Como ya se encargó de señalar Freud hace más de un siglo, se comienza por renunciar al nombre de las cosas y se acaba por alejarnos de las cosas mismas, es decir, por extrañarnos de la realidad. Así que cuidado con comernos dócilmente palabras o expresiones, a menudo importadas del inglés, como «home sharing», «anfitrión» o, cómo no, «turismofobia»; todas ellas, y otras que podrían ampliar este marco hasta elaborar una larga lista, encubren intenciones, enmascaran situaciones, dan gato por liebre. No es que compartimos casa, sino que realquilamos a turistas que no llegan a pagarse un hospedaje mejor. No podemos ser anfitriones de aquellos a quienes les cobramos por dormir, ducharse y desayunar, porque el anfitrión es aquel que recibe invitados, no clientes. ¿Y qué decir de la turismofobia, ese palabro multiusos?
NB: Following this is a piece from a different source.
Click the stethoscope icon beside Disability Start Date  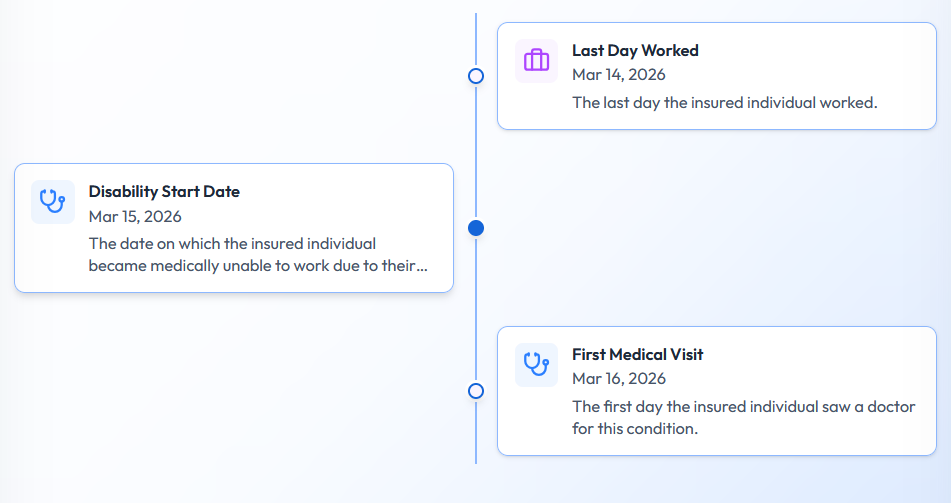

Una fobia es una angustia interior que se proyecta en un objeto exterior, para así poder escapar de él; así las cosas, ¿cómo podría ser el turismo ese objeto del que podríamos huir, cuando se ha vuelto ubicuo?
Los eufemismos, a los que tan afectos son los políticos, proliferan en el discurso, son utilizados con ahínco por los medios y, cómo no, por la publicidad, siempre dispuesta a vender bondades ahí donde sólo hay luciferes para ofrecer. Cuidado, por tanto, con cómo hablas del turismo (o de cualquier otro asunto que afecte tu vida cotidiana) porque eso que digas sobre él será lo que pienses, y lo que piensas determina tu realidad psíquica. Si crees que el turismo trae dinero del que tú también te beneficias estás siendo cómplice del modelo impuesto. Y recuerda que un modelo económico habría de contribuir a mejorar la vida de la gente que habita el lugar donde ese modelo se instala. ¿Te parece que el turismo que nos invade, fomentado por el modelo elegido y propulsado por políticos más o menos corruptos y empresarios más o menos indescrupulosos, hace tu vida mejor?